Activity
Given the records that follow, return each one verbatim.

━━━━━ Task data

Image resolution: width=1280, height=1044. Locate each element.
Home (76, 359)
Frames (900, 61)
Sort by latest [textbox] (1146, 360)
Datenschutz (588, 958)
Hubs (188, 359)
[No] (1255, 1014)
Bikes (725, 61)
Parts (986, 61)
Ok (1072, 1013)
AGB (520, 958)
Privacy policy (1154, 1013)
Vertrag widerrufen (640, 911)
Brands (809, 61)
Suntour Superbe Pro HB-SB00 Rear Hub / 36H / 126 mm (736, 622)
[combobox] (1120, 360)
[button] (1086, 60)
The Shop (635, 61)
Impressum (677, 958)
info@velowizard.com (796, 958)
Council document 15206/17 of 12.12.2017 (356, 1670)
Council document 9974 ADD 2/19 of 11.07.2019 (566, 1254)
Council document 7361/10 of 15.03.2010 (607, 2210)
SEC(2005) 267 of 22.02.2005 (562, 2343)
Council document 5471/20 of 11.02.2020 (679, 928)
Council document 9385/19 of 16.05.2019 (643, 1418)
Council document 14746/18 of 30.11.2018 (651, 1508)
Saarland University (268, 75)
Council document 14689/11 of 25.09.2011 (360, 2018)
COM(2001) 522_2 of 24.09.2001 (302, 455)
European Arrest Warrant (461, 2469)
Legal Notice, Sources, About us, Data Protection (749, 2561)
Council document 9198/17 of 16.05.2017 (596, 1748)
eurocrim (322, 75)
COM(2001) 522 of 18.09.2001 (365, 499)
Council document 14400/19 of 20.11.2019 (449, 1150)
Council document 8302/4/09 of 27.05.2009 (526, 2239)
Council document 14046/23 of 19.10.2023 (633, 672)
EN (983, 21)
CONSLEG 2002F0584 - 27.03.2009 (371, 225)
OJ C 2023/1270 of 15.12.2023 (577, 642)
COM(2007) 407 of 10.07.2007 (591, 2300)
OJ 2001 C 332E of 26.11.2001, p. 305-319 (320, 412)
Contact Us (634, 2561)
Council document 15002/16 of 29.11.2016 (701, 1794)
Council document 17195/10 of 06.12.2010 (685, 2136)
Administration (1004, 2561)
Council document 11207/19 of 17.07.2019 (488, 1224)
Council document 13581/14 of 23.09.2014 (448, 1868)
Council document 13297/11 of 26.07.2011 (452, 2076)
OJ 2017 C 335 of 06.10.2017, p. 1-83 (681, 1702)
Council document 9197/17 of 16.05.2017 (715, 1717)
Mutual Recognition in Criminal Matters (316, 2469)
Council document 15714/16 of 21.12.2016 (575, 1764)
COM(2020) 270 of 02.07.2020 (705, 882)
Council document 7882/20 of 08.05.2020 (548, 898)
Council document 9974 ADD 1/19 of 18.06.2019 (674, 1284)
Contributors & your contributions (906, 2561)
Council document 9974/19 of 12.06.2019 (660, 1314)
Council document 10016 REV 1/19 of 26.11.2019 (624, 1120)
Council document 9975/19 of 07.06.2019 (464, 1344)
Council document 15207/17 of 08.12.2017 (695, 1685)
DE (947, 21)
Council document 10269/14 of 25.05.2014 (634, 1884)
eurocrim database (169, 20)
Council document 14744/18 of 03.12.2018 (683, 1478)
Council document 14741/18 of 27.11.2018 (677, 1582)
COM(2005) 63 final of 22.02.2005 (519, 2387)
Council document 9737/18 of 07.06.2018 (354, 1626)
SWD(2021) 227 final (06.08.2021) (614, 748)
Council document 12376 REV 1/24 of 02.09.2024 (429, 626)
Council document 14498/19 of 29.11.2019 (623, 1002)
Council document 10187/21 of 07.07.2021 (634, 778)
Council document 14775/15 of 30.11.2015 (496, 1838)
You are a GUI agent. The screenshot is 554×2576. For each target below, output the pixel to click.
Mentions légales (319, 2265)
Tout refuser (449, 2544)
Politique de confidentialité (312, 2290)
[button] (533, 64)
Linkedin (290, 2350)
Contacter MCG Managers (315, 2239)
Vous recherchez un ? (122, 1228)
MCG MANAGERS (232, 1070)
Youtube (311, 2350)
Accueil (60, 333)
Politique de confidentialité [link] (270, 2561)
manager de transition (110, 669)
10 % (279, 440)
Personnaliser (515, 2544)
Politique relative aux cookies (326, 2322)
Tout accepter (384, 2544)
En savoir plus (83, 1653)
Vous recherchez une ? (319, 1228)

━━━━━━━━━━

Reply
Image resolution: width=1280, height=1044. Locate each element.
Home (76, 359)
Frames (900, 61)
Sort by latest [textbox] (1146, 360)
Datenschutz (588, 958)
Hubs (188, 359)
[No] (1255, 1014)
Bikes (725, 61)
Parts (986, 61)
Ok (1072, 1013)
AGB (520, 958)
Privacy policy (1154, 1013)
Vertrag widerrufen (640, 911)
Brands (809, 61)
Suntour Superbe Pro HB-SB00 Rear Hub / 36H / 126 mm (736, 622)
[combobox] (1120, 360)
[button] (1086, 60)
The Shop (635, 61)
Impressum (677, 958)
info@velowizard.com (796, 958)
Council document 15206/17 of 12.12.2017 (356, 1670)
Council document 9974 ADD 2/19 of 11.07.2019 (566, 1254)
Council document 7361/10 of 15.03.2010 (607, 2210)
SEC(2005) 267 of 22.02.2005 (562, 2343)
Council document 5471/20 of 11.02.2020 (679, 928)
Council document 9385/19 of 16.05.2019 (643, 1418)
Council document 14746/18 of 30.11.2018 (651, 1508)
Saarland University (268, 75)
Council document 14689/11 of 25.09.2011 (360, 2018)
COM(2001) 522_2 of 24.09.2001 (302, 455)
European Arrest Warrant (461, 2469)
Legal Notice, Sources, About us, Data Protection (749, 2561)
Council document 9198/17 of 16.05.2017 (596, 1748)
eurocrim (322, 75)
COM(2001) 522 of 18.09.2001 (365, 499)
Council document 14400/19 of 20.11.2019 (449, 1150)
Council document 8302/4/09 of 27.05.2009 (526, 2239)
Council document 14046/23 of 19.10.2023 (633, 672)
EN (983, 21)
CONSLEG 2002F0584 - 27.03.2009 (371, 225)
OJ C 2023/1270 of 15.12.2023 (577, 642)
COM(2007) 407 of 10.07.2007 (591, 2300)
OJ 2001 C 332E of 26.11.2001, p. 305-319 (320, 412)
Contact Us (634, 2561)
Council document 15002/16 of 29.11.2016 (701, 1794)
Council document 17195/10 of 06.12.2010 (685, 2136)
Administration (1004, 2561)
Council document 11207/19 of 17.07.2019 (488, 1224)
Council document 13581/14 of 23.09.2014 (448, 1868)
Council document 13297/11 of 26.07.2011 (452, 2076)
OJ 2017 C 335 of 06.10.2017, p. 1-83 (681, 1702)
Council document 9197/17 of 16.05.2017 (715, 1717)
Mutual Recognition in Criminal Matters (316, 2469)
Council document 15714/16 of 21.12.2016 (575, 1764)
COM(2020) 270 of 02.07.2020 (705, 882)
Council document 7882/20 of 08.05.2020 (548, 898)
Council document 9974 ADD 1/19 of 18.06.2019 (674, 1284)
Contributors & your contributions (906, 2561)
Council document 9974/19 of 12.06.2019 (660, 1314)
Council document 10016 REV 1/19 of 26.11.2019 (624, 1120)
Council document 9975/19 of 07.06.2019 (464, 1344)
Council document 15207/17 of 08.12.2017 (695, 1685)
DE (947, 21)
Council document 10269/14 of 25.05.2014 (634, 1884)
eurocrim database (169, 20)
Council document 14744/18 of 03.12.2018 (683, 1478)
Council document 14741/18 of 27.11.2018 (677, 1582)
COM(2005) 63 final of 22.02.2005 (519, 2387)
Council document 9737/18 of 07.06.2018 (354, 1626)
SWD(2021) 227 final (06.08.2021) (614, 748)
Council document 12376 REV 1/24 of 02.09.2024 (429, 626)
Council document 14498/19 of 29.11.2019 (623, 1002)
Council document 10187/21 of 07.07.2021 (634, 778)
Council document 14775/15 of 30.11.2015 (496, 1838)
You are a GUI agent. The screenshot is 554×2576. For each target below, output the pixel to click.
Mentions légales (319, 2265)
Tout refuser (449, 2544)
Politique de confidentialité (312, 2290)
[button] (533, 64)
Linkedin (290, 2350)
Contacter MCG Managers (315, 2239)
Vous recherchez un ? (122, 1228)
MCG MANAGERS (232, 1070)
Youtube (311, 2350)
Accueil (60, 333)
Politique de confidentialité [link] (270, 2561)
manager de transition (110, 669)
10 % (279, 440)
Personnaliser (515, 2544)
Politique relative aux cookies (326, 2322)
Tout accepter (384, 2544)
En savoir plus (83, 1653)
Vous recherchez une ? (319, 1228)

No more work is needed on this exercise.